Despite providing useful insights, this study has several limitations. The sample size was relatively small, which may limit the generalizability of the findings. Additionally, the follow-up period was limited to short- to mid-term outcomes, and long-term complications such as post-traumatic arthritis could not be fully evaluated. Future studies with larger sample sizes and longer follow-up periods are necessary to further compare the long-term outcomes of different surgical approaches in acetabular fracture management.

 

CONCLUSION

The findings of the present study suggest that both the Modified Stoppa and Ilioinguinal approaches provide satisfactory functional outcomes in the surgical management of acetabular fractures. However, the Modified Stoppa approach offers several advantages including improved visualization of the quadrilateral surface, reduced surgical morbidity, and shorter hospital stay.

 

REFERENCES

  1. Judet R, Judet J, Letournel E. Fractures of the acetabulum: classification and surgical approaches for open reduction. Clin Orthop Relat Res. 1964;33:12–29.
  2. Letournel E, Judet R. Fractures of the Acetabulum. 2nd ed. Berlin: Springer-Verlag; 1993.
  3. Giannoudis PV, Grotz MRW, Papakostidis C, Dinopoulos H. Operative treatment of displaced fractures of the acetabulum: a meta-analysis. J Bone Joint Surg Br. 2005;87(1):2–9.
  4. Tile M, Helfet DL, Kellam JF, Vrahas M. Fractures of the Pelvis and Acetabulum. 4th ed. Philadelphia: Lippincott Williams & Wilkins; 2015.
  5. Mears DC, Velyvis JH. Surgical reconstruction of acetabular fractures in elderly patients. J Bone Joint Surg Am. 2003;85(6):1113–1124.
  6. Rowe CR, Lowell JD. Prognosis of fractures of the acetabulum. J Bone Joint Surg Am. 1961;43(1):30–59.
  7. Moed BR, Carr SE, Watson JT. Results of operative treatment of fractures of the posterior wall of the acetabulum. J Bone Joint Surg Am. 2002;84(5):752–758.
  8. Matta JM. Fractures of the acetabulum: accuracy of reduction and clinical results in patients managed operatively. J Bone Joint Surg Am. 1996;78(11):1632–1645.
  9. Letournel E. Acetabulum fractures: classification and management. Clin Orthop Relat Res. 1980;151:81–106.
  10. Letournel E. The ilioinguinal approach to the acetabulum.
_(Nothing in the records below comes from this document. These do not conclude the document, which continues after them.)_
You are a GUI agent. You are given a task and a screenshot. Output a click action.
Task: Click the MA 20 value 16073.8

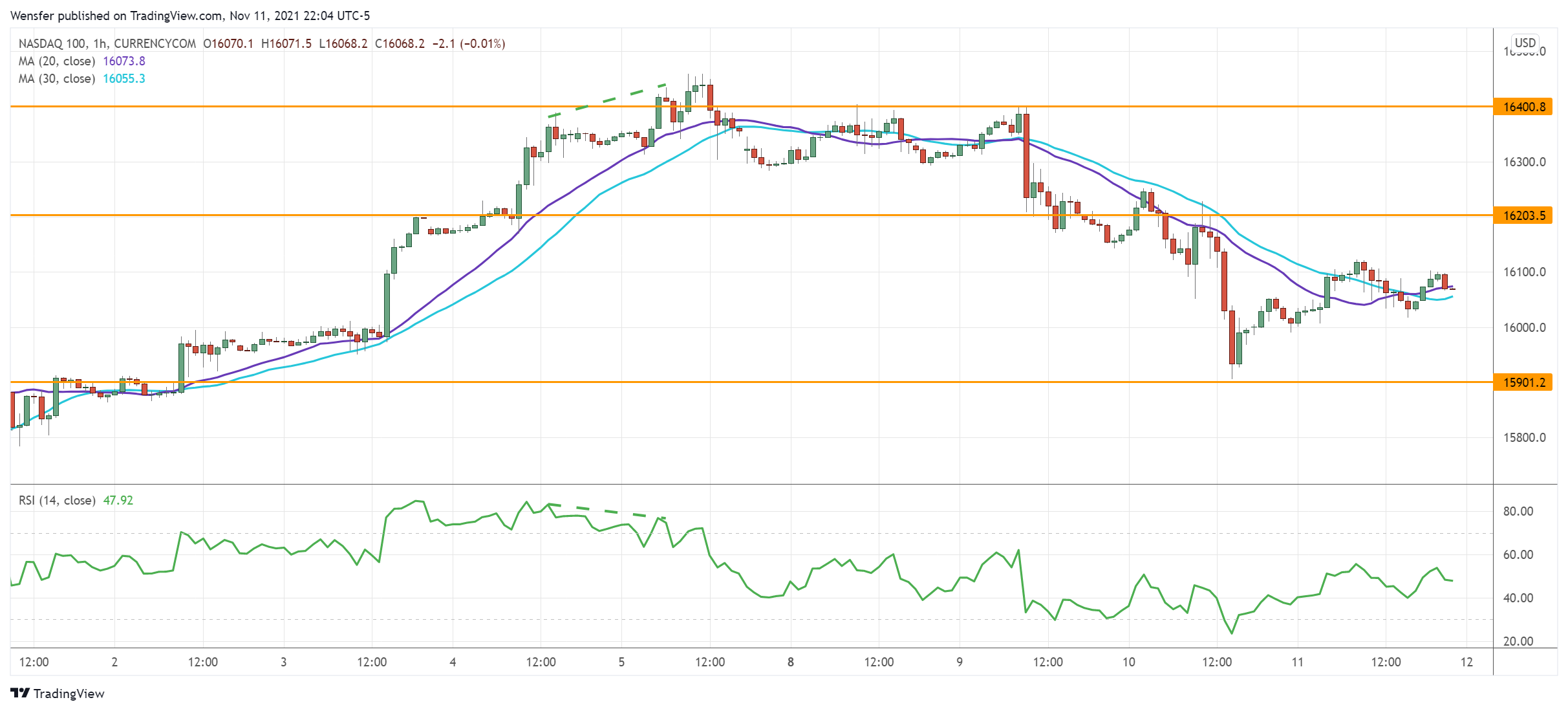pyautogui.click(x=124, y=61)
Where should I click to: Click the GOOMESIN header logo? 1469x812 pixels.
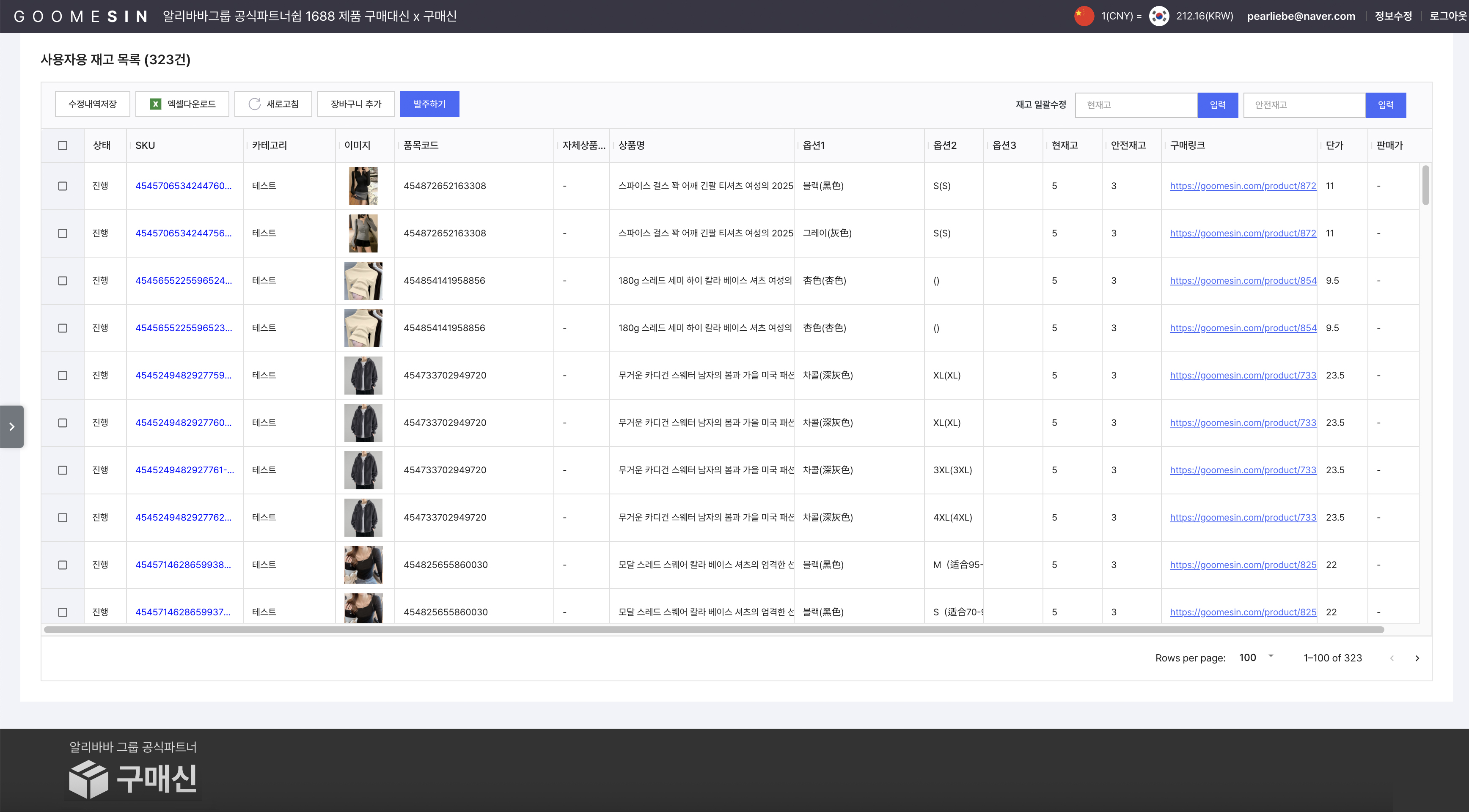click(x=80, y=16)
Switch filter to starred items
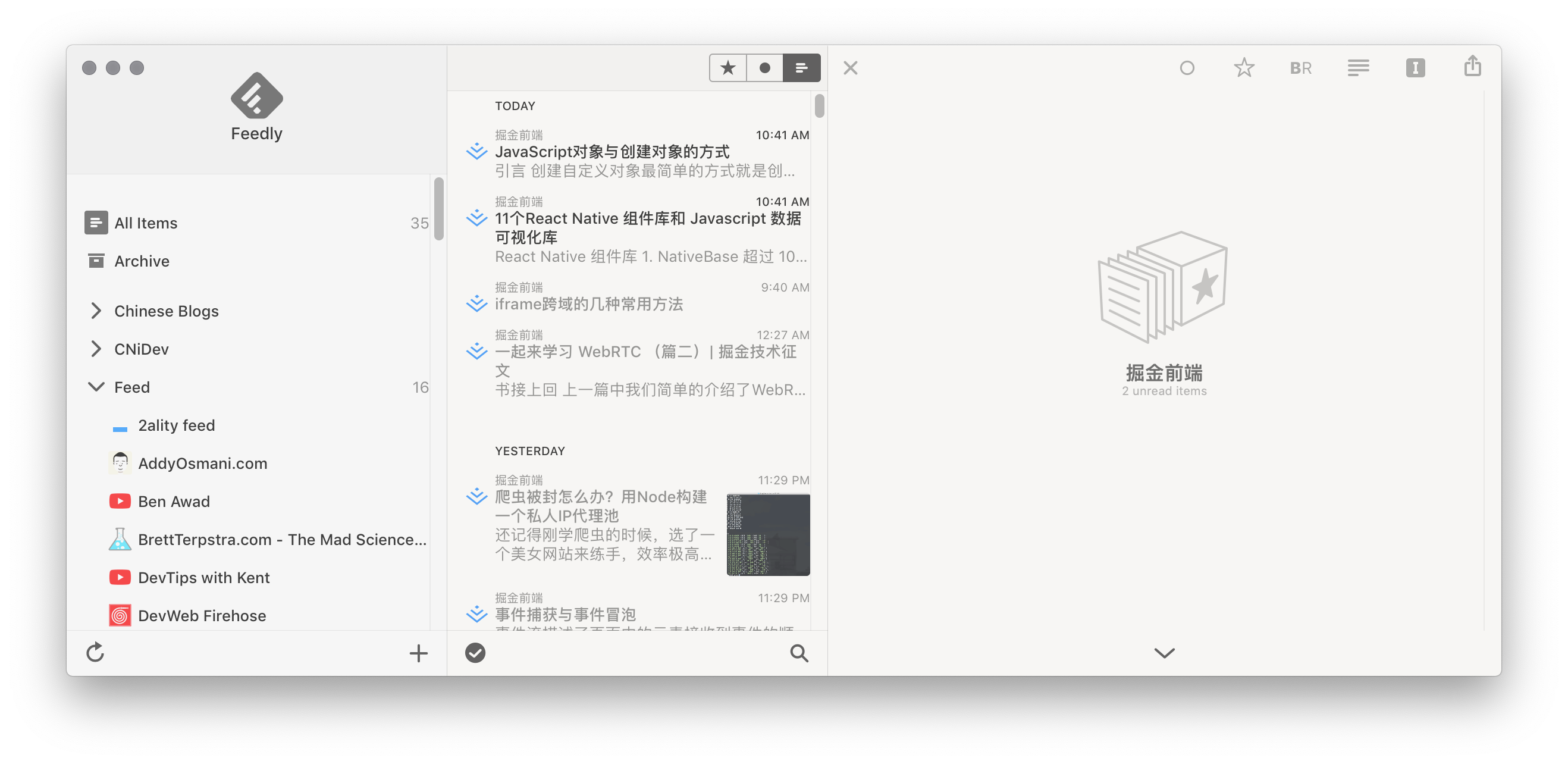Image resolution: width=1568 pixels, height=764 pixels. 727,68
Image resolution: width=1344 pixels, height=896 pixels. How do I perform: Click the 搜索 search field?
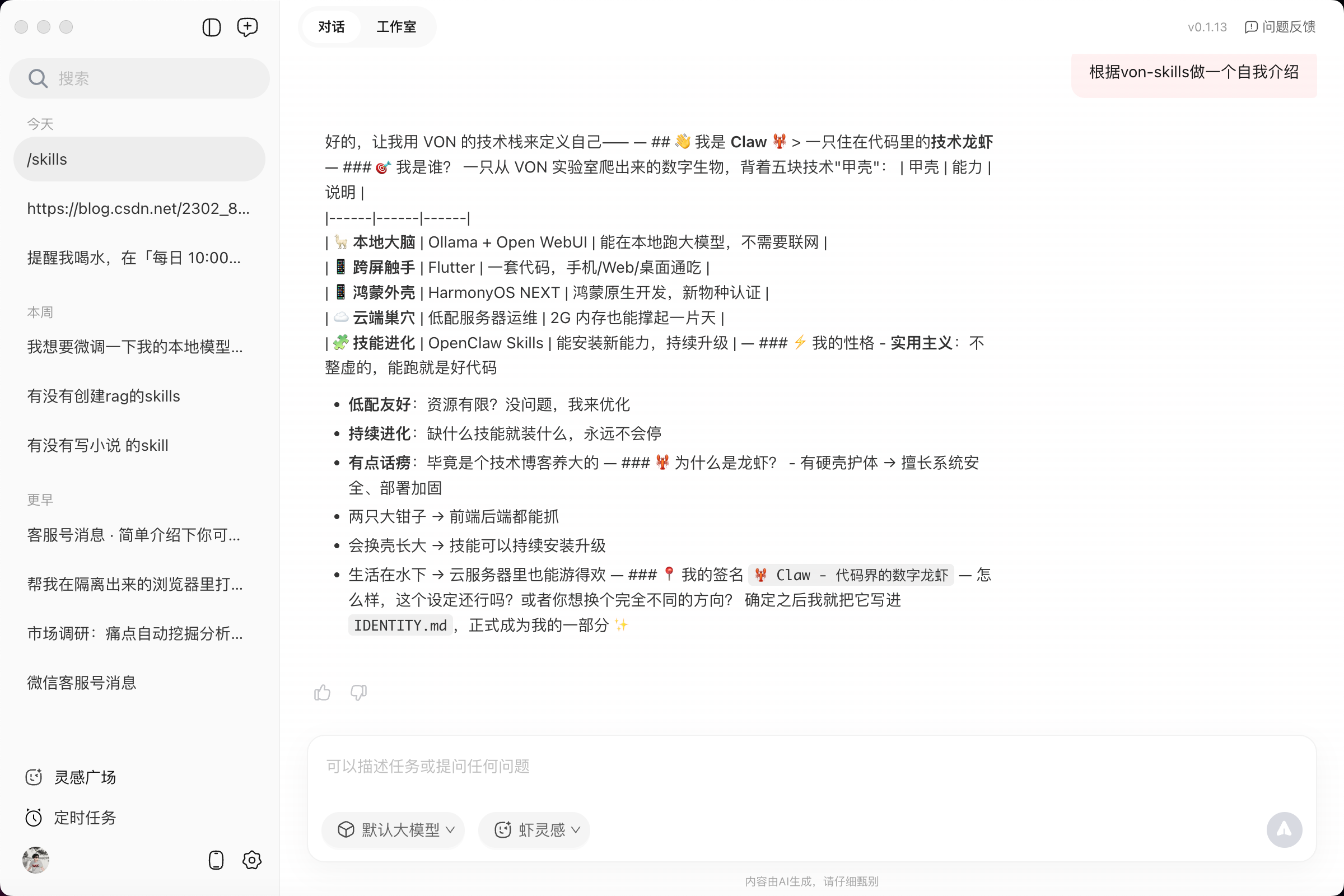(x=155, y=78)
Clin Orthop Relat Res. 1993;292:62–76.
  11. Routt ML Jr, Simonian PT, Agnew SG, Mann FA. Radiographic recognition of anterior column acetabular fractures. J Orthop Trauma. 1995;9(1):24–33.
  12. Stoppa R. The treatment of complicated groin and incisional hernias. Ann Surg. 1975;182(6):580–593.
  13. Hirvensalo E, Lindahl J, Böstman O. A new intrapelvic approach for pelvic fractures. Clin Orthop Relat Res. 1993;297:28–32.
  14. Cole JD, Bolhofner BR. Acetabular fracture fixation via the modified Stoppa approach. Clin Orthop Relat Res. 1994;305:112–123.
  15. Sagi HC, Afsari A, Dziadosz D. The anterior intrapelvic approach for acetabular fractures. J Orthop Trauma. 2010;24(5):263–270.